◆ What the task requires: Every line of the entries with the word "computer" in it should be shown.

Stored data entries:
○ ○ ○ ○

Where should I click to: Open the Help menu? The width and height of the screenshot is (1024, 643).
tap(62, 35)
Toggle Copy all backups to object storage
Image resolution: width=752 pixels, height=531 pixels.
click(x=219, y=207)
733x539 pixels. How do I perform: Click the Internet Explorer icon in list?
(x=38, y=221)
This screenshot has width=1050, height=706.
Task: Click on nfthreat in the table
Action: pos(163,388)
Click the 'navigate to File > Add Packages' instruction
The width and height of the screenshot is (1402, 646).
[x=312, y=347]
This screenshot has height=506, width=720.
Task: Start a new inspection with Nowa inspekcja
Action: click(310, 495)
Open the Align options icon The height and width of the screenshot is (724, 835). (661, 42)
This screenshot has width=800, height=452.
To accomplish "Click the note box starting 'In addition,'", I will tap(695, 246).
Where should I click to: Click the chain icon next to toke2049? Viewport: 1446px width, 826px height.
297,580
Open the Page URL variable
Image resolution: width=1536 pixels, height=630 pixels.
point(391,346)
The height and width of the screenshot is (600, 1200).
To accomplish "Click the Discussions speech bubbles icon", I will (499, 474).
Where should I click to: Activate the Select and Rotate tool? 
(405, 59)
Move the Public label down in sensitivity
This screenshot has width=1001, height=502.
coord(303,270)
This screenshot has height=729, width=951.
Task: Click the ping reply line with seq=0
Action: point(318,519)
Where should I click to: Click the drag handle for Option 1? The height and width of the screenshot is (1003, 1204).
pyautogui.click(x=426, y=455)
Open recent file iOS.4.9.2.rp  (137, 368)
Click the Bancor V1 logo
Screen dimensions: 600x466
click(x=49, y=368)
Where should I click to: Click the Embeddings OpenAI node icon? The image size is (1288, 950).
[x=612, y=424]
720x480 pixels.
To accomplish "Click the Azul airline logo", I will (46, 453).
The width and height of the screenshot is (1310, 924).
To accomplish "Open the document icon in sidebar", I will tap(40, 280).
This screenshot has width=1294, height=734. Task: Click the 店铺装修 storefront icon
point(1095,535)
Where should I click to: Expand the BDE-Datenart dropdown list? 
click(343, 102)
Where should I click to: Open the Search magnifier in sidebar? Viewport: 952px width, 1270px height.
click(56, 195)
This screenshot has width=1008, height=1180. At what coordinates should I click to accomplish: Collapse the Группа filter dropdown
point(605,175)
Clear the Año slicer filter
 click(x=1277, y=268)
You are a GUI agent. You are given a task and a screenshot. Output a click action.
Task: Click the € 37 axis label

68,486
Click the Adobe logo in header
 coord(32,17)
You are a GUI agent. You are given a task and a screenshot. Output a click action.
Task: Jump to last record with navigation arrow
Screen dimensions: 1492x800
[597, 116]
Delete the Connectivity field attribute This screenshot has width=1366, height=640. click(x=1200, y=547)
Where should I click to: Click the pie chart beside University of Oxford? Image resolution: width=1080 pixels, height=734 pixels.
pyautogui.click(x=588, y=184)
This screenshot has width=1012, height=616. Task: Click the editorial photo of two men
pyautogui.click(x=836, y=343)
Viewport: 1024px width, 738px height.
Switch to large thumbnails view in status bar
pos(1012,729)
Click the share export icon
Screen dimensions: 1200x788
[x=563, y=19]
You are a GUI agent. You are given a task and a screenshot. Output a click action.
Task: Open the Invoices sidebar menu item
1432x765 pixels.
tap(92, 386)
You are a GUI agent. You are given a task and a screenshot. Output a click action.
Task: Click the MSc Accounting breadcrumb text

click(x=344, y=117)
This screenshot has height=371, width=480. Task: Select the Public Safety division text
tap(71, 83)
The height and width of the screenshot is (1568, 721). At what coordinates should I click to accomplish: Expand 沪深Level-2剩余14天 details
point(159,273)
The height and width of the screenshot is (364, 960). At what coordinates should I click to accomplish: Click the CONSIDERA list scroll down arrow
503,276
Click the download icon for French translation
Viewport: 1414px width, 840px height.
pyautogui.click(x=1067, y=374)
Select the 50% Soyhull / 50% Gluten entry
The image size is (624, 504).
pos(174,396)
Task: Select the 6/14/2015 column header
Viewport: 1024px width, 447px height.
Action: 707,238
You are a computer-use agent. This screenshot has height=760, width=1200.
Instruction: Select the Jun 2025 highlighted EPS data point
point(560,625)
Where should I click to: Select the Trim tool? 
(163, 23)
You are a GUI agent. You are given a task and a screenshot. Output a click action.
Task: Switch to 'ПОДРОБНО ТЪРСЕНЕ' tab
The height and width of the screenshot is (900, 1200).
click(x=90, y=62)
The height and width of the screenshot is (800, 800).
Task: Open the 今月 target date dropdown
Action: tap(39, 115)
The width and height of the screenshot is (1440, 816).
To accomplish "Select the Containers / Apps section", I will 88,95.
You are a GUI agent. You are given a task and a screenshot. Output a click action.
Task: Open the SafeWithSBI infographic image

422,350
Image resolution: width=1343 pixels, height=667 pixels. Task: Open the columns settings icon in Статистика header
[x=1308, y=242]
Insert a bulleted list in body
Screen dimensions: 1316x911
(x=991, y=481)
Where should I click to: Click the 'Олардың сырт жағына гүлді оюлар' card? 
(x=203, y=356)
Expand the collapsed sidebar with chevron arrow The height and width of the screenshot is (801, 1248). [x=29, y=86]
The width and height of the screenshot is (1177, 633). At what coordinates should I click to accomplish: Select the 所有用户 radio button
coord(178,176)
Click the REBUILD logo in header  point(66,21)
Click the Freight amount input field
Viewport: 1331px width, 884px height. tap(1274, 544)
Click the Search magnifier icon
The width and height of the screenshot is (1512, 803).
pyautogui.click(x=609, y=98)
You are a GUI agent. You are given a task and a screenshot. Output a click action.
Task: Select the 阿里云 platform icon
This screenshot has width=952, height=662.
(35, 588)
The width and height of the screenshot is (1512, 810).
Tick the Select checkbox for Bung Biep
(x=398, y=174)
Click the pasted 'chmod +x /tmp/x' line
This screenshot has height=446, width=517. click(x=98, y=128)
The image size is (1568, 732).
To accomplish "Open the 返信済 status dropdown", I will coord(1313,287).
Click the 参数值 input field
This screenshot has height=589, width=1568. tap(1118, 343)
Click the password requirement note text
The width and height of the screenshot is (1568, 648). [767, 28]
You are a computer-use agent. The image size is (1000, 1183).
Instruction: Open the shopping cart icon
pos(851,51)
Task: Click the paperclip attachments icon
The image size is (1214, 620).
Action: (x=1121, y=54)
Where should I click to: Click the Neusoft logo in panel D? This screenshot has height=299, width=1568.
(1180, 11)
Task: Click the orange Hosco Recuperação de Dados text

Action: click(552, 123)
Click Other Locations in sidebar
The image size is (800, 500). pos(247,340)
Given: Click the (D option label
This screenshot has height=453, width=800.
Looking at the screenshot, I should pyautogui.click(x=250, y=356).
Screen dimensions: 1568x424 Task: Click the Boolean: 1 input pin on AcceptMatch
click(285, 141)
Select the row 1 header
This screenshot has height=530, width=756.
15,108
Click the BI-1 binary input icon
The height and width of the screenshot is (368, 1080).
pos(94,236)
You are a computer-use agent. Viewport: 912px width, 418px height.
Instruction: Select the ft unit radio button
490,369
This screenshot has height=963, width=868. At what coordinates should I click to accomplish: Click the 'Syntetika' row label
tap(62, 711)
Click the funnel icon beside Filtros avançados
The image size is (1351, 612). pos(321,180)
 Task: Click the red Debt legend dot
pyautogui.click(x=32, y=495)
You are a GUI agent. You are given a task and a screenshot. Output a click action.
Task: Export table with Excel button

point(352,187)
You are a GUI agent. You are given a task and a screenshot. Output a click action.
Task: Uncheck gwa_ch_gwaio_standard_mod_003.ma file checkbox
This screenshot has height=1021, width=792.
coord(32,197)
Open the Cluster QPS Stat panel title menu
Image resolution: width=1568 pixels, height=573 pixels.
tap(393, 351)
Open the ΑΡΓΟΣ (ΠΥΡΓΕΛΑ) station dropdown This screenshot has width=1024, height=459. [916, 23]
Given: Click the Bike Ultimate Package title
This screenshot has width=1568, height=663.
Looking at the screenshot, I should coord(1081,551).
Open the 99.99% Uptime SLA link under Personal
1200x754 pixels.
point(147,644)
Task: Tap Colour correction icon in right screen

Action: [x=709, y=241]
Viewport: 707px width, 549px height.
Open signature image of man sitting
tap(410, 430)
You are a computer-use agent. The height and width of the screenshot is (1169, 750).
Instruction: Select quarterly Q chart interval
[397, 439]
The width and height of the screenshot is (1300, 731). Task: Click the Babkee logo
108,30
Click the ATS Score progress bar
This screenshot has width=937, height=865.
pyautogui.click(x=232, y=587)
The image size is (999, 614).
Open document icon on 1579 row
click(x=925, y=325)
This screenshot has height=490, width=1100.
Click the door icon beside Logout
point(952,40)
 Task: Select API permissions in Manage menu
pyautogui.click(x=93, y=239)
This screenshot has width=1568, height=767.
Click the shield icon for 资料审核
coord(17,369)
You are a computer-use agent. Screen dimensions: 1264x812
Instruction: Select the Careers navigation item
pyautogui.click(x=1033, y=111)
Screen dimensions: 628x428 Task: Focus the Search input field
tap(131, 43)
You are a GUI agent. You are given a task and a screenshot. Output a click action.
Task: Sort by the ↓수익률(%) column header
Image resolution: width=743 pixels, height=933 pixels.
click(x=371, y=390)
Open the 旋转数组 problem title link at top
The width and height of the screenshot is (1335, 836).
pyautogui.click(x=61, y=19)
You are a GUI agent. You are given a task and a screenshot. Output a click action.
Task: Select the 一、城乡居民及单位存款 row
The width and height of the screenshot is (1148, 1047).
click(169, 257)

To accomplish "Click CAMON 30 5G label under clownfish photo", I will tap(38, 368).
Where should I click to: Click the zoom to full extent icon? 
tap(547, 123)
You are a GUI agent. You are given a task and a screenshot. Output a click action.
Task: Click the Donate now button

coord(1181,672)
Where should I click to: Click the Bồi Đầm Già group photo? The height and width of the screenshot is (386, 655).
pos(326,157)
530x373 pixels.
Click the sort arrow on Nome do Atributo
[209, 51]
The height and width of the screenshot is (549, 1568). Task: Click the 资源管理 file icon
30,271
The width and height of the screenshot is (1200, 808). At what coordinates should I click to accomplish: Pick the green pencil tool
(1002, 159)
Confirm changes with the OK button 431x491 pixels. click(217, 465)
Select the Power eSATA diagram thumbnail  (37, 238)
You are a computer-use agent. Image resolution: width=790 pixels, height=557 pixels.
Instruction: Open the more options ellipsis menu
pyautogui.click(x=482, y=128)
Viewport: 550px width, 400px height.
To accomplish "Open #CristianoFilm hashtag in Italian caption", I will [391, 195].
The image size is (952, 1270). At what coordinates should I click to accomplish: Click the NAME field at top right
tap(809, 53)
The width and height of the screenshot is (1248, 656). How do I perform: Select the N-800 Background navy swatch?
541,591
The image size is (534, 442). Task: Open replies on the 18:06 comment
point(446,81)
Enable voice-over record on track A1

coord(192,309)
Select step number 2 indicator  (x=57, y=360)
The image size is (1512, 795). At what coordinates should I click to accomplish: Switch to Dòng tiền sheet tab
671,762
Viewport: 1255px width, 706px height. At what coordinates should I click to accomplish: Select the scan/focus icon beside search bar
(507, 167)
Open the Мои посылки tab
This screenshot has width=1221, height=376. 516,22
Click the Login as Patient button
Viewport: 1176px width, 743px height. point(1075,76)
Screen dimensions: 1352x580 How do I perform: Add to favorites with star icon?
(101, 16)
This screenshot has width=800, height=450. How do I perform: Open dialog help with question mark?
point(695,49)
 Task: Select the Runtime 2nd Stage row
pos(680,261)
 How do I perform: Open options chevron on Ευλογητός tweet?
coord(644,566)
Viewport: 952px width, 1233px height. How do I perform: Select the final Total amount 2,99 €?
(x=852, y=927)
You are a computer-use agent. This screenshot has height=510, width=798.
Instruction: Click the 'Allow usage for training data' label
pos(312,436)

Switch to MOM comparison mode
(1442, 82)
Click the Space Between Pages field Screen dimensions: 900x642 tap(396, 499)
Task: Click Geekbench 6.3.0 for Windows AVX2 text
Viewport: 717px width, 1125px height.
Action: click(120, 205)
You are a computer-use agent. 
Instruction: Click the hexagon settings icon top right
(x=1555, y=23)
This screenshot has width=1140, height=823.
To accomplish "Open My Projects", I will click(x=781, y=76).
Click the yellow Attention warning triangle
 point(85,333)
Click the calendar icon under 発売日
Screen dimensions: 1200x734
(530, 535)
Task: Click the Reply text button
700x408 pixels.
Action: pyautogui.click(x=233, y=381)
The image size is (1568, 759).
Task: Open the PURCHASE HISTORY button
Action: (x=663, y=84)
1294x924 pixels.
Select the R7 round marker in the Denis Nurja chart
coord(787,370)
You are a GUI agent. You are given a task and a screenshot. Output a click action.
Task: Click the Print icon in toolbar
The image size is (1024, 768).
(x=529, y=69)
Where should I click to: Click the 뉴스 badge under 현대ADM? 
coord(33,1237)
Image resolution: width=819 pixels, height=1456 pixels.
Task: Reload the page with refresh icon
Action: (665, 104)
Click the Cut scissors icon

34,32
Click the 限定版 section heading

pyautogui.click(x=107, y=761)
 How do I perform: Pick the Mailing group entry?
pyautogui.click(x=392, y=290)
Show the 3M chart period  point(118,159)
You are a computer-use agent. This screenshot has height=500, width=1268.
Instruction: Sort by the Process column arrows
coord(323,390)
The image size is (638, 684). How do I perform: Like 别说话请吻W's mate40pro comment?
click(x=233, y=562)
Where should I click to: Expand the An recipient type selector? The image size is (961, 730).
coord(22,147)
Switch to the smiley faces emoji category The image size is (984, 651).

○ ○ ○ ○

◆ Response:
You are a computer-use agent. This screenshot has height=760, width=1200.
You are a computer-use agent. The image size is (1000, 1183).
You are a computer-use agent. Viewport: 912px width, 418px height.
You are a computer-use agent. The height and width of the screenshot is (1169, 750).
You are a computer-use agent. Screen dimensions: 1264x812
You are a computer-use agent. Image resolution: width=790 pixels, height=557 pixels.
You are a computer-use agent. This screenshot has height=510, width=798.
You are a computer-use agent. 
You are a computer-use agent. This screenshot has height=500, width=1268.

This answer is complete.